Finding documents with message field exceeding 1 mln characters

elk1985 · February 21, 2024, 12:02pm

Hello.
I'm getting error regarding exceeded message field length (over 1 mln characters).
I want to identify them. I found a script in painless language:

GET /your_index/_search
{
  "query": {
    "bool": {
      "must": [
        {
          "script": {
            "script": {
              "source": "doc['message.keyword'].value.length() > 1000000",
              "lang": "painless"
            }
          }
        }
      ]
    }
  }
}

I'm getting

Unhandled Exception illegal_argument_exception

unexpected token ['{'] was expecting one of [{<EOF>, ';'}].

Stack:
[
  "GET /your_index/_search\n{\n  \"query\": {\n    \"bool\" ...",
  "                        ^---- HERE"
]

What's wrong here. Any ideas ?

elk1985 · February 26, 2024, 9:21am

Hey. I have problems with this script - it will probably won't work.
I have question regarding Mapper size plugin. If I will install it now will I be able to search for large documents in indexes from past (4 months back) ?

Maper size plugin

dadoonet · February 26, 2024, 11:43am

No. It works only on updated or new documents.

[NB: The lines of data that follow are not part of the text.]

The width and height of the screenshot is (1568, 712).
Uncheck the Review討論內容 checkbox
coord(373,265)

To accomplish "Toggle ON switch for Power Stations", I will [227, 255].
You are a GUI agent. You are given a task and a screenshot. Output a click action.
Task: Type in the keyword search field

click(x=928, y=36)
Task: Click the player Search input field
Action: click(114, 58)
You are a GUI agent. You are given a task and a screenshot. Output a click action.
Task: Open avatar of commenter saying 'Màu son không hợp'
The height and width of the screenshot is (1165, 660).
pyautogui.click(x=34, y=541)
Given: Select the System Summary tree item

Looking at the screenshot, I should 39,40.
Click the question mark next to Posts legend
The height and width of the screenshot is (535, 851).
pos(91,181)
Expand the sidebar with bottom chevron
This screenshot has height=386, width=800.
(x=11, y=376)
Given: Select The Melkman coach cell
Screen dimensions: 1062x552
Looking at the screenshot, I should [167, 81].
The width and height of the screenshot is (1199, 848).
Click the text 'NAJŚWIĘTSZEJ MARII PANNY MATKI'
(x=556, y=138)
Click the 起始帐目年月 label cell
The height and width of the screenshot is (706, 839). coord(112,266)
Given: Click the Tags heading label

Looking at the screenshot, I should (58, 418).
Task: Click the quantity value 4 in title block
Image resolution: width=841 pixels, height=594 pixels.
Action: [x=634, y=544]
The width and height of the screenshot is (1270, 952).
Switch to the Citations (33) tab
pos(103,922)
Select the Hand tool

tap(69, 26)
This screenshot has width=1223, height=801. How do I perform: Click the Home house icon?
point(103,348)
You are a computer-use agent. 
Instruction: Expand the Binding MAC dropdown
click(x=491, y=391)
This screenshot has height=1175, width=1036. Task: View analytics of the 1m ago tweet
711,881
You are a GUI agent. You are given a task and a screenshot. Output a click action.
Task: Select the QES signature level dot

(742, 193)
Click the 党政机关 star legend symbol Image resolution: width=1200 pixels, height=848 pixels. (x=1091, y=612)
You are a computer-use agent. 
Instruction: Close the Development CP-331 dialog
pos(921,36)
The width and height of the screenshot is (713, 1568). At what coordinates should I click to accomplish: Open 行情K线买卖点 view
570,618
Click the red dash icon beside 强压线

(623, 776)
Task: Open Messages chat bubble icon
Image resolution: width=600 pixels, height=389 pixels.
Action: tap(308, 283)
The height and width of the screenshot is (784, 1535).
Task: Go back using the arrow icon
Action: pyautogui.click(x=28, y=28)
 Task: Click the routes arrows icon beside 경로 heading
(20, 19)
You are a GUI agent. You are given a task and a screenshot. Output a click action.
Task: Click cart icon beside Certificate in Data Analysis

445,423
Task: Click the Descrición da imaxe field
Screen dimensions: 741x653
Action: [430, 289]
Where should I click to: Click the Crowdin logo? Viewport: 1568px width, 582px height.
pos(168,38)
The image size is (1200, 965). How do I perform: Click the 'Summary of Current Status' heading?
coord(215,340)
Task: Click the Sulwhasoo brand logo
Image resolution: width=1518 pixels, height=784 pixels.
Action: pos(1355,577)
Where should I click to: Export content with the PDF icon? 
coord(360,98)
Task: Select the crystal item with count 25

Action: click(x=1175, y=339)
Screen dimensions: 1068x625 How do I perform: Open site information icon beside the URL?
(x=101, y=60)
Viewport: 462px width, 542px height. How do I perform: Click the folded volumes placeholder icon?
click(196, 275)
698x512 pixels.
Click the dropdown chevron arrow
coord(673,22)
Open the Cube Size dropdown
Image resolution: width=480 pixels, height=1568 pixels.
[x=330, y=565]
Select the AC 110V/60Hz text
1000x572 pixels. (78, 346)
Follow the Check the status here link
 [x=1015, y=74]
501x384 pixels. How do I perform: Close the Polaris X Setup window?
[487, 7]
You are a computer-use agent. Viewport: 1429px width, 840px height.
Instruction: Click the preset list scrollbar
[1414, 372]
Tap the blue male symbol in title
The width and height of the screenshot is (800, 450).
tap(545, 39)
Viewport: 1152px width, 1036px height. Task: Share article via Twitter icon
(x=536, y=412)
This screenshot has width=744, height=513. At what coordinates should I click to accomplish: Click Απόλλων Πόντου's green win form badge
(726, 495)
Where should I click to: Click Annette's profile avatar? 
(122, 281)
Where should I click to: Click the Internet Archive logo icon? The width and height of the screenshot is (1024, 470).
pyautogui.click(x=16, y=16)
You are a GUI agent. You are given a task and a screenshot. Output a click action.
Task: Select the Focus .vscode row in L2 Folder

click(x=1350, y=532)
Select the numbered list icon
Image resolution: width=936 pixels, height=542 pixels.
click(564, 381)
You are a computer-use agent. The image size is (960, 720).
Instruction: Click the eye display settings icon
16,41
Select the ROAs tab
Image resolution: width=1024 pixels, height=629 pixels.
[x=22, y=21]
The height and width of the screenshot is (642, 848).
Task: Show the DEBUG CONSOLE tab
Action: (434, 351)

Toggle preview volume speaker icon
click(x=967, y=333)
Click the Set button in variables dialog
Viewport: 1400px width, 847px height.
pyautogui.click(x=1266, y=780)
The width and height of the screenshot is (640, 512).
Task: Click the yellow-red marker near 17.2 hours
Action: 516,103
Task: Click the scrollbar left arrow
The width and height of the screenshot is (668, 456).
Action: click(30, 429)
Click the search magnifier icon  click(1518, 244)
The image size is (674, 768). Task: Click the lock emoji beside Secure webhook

dadoonet · February 26, 2024, 11:44am

From where are you running this?

elk1985 · February 27, 2024, 8:47am

I was running it from Dev Tools. I was able to fix the script. But it was not working on text fields. So instead i used Size mapper plugin. It works like a charm.
And You are correct - plugin works only after You enable it in template or in new index.
Regards

system · March 26, 2024, 8:48am

This topic was automatically closed 28 days after the last reply. New replies are no longer allowed.